Records supplied:
* BEGIN *

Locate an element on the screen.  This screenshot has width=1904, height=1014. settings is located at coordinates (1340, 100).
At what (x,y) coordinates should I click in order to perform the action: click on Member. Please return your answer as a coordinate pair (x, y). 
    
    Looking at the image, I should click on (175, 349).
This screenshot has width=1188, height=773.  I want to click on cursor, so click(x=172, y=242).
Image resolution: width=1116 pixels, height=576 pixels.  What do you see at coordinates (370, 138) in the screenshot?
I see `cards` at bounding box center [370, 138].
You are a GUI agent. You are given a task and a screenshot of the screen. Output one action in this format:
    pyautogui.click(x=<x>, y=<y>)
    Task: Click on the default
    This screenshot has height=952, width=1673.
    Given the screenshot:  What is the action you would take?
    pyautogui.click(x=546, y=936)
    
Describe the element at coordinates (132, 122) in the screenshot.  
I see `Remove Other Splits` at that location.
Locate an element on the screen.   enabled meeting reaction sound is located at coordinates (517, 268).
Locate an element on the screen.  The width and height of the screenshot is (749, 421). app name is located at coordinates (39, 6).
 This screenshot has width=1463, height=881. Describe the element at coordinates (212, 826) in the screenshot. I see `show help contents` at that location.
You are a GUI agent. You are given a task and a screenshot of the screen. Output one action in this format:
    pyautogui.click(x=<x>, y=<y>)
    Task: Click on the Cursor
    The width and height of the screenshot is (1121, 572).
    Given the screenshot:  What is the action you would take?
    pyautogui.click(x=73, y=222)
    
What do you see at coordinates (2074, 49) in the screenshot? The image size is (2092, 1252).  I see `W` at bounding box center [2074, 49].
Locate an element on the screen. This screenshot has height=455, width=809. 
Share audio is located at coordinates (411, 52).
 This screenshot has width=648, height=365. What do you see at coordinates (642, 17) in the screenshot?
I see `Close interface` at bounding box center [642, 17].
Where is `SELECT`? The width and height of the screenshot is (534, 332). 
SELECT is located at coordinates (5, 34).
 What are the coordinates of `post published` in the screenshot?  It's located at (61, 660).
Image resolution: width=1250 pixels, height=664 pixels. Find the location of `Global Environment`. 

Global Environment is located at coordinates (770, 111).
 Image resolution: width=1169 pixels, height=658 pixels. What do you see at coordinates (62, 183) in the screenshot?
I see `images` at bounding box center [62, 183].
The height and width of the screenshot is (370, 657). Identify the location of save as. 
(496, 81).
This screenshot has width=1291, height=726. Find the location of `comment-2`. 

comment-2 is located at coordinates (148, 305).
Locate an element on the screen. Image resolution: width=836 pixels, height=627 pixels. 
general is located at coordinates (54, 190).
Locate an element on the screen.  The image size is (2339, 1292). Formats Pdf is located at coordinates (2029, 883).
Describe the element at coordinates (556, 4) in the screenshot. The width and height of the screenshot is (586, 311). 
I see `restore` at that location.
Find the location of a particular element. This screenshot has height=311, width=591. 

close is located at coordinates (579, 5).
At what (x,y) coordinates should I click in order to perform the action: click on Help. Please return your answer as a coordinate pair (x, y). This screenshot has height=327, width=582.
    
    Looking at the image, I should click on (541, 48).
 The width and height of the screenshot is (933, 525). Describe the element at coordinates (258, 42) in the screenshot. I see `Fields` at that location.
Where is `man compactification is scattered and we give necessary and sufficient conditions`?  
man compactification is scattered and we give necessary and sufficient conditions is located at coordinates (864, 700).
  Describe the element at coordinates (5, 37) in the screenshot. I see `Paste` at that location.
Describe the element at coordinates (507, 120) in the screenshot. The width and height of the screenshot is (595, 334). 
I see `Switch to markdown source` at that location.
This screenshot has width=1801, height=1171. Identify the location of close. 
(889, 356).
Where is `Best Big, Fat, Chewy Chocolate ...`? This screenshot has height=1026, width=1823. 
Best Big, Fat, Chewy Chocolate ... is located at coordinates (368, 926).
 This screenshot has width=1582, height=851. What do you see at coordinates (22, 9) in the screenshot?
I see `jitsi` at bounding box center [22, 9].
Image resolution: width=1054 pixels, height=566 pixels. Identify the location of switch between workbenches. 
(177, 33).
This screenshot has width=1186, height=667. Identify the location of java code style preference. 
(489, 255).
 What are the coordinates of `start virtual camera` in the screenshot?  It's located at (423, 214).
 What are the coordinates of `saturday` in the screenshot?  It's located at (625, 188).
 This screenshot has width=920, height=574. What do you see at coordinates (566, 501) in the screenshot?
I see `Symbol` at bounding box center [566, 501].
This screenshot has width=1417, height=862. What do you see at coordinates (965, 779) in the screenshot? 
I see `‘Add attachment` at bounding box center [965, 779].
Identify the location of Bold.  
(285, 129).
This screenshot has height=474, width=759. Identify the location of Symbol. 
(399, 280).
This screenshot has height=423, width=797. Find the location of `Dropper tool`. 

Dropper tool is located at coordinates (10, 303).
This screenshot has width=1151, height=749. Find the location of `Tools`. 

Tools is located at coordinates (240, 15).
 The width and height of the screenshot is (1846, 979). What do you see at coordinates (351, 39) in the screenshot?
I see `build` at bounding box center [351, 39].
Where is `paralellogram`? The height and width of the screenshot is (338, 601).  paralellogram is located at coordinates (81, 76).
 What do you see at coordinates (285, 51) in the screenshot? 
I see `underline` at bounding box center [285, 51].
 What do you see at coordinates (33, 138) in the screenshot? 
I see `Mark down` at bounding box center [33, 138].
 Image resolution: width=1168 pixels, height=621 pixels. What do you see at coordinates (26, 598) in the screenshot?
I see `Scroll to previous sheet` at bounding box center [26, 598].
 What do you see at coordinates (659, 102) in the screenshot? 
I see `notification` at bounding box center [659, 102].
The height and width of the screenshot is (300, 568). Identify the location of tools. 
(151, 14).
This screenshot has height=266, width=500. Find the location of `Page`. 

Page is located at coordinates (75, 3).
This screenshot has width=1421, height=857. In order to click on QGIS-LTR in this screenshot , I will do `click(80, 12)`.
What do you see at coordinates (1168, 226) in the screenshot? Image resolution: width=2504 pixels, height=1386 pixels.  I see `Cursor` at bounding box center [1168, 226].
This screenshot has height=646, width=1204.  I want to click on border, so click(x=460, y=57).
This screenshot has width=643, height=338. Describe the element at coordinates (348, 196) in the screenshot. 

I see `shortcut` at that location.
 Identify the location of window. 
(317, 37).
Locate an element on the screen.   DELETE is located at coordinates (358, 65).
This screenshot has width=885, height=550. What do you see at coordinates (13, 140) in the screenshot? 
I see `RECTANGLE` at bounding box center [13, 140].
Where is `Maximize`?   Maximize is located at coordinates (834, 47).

* END *

Task description: Rewrite the lines of the listing above, from the line containing "coordinates (2029, 883)." through the line containing "close is located at coordinates (579, 5).", inclusive, as a numbered list with blank lines omitted.

Exercise output:
1. Locate an element on the screen.  The image size is (2339, 1292). Formats Pdf is located at coordinates (2029, 883).
2. Describe the element at coordinates (556, 4) in the screenshot. The width and height of the screenshot is (586, 311). 
3. I see `restore` at that location.
4. Find the location of a particular element. This screenshot has height=311, width=591. 
5. close is located at coordinates (579, 5).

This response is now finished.